Culture of truth-telling?

My question to all of us who are educated, and have worked in some professional capacity in any line of work, and if we are at least 50 years of age is this: When you read a first paragraph summary like the above, do you think it is already a culture of truth-telling and do we know the whole truth about such a phenomenon when these words are the written and expressed as the problem?

Please forget that the unit of analysis is our club or any other club in Malaysia; what would your professional view about those words be?

I therefore want to draw a conclusion that most organisational cultures in the East; with very few exceptions, do not usually tell the truth, the whole truth about any actual happening on the ground, even when most of the facts are known and publicly admitted in the social discourse.
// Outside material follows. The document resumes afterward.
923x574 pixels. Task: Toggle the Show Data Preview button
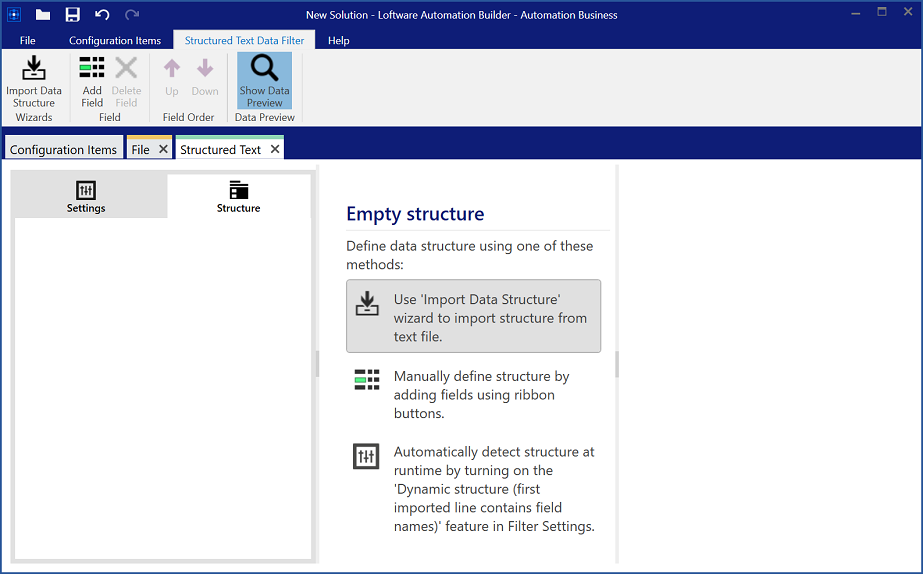pos(264,81)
Why?

My conclusion is that in the minds and hearts of the listeners, and the speakers, we have to protect and preserve the face of the people responsible for any such apparent wrong-doing.

Sure, and given the fact the even modern CSI-forensic science would never speak with 100 percent confidence but with probabilities and usually at the 95 percent level significance, is it not strange that we all accept this ‘lack of truths speaking’, as part and parcel of life in our culture. Again, why?

To me, what is even worse is that our so-called professionals who perform financial and management audits, whose activities should always include the core issue of poor governance and lack of good oversight, do not explicitly state and clarify such weaknesses early on as ‘warning signals’, for such bad weather ahead. Again, why?

There is really no need to protect and preserve the ‘face of the managerial cadre’, only because they are the managerial decision-makers for reappointment of auditors. Managers are always given the opportunity to table their views and response at the general meeting, or board meeting of owners.

In any club, or in most public organidations, the ultimate owners are always the members, and in the current age of social media which enables so much transparency and openness; the auditor’s ‘closing one eye’ on matters of concern is to their own detriment.

Speaking the whole truth

How then does any audit report speak and tell the whole truth? Should they name names and give full details of the forensic evidence ‘dug out through the after-the-fact audit?’ Maybe, what is forgotten usually is that the annual general meeting is still the legitimate and ultimate authority on all matters related to the particular organisation within their parameters of operation according to the organisation’s constitution.

They are no other external authorities than the AGM for whatever internal truth matters of any organisation; the truth and the whole truth must therefore be declared. If it is not, using whatever excuses is not acceptable, as it befalls upon the AGM and its appointed managers to decide if and whether these ‘incomplete but evident factors need to made into a criminal matter of further investigation’.

Therefore, whether in a club AGM like ours, or in the parliamentary dessions as in a nation-state, truth-telling and truth seeking and an obvious intolerance of wrongdoing must become evident to all.

Therefore, as with our club, so with our Parliament and the Budget speech, I find it totally unacceptable that the Malaysian finance minister did not address at all the matter of greatest concern to all Malaysians in the budget – where did our RM2.6 billion go?

What is even more insulting for all rakyat of Malaysia is that not even one sentence was allocated to address this issue which has become the butt and joke of the century regarding the wealth of the rich son of a poor former prime minister. This column is my personal protest about such a matter of truth and my declaration on the necessity for the whole truth and nothing but the truth.

May the Good Lord lead and guide the current finance minister to resign, as he should, for lack of openness and transparency in addressing this truth and whole truth about the RM2.6 billion. Shame on you, Mr Finance Minister of Malaysia.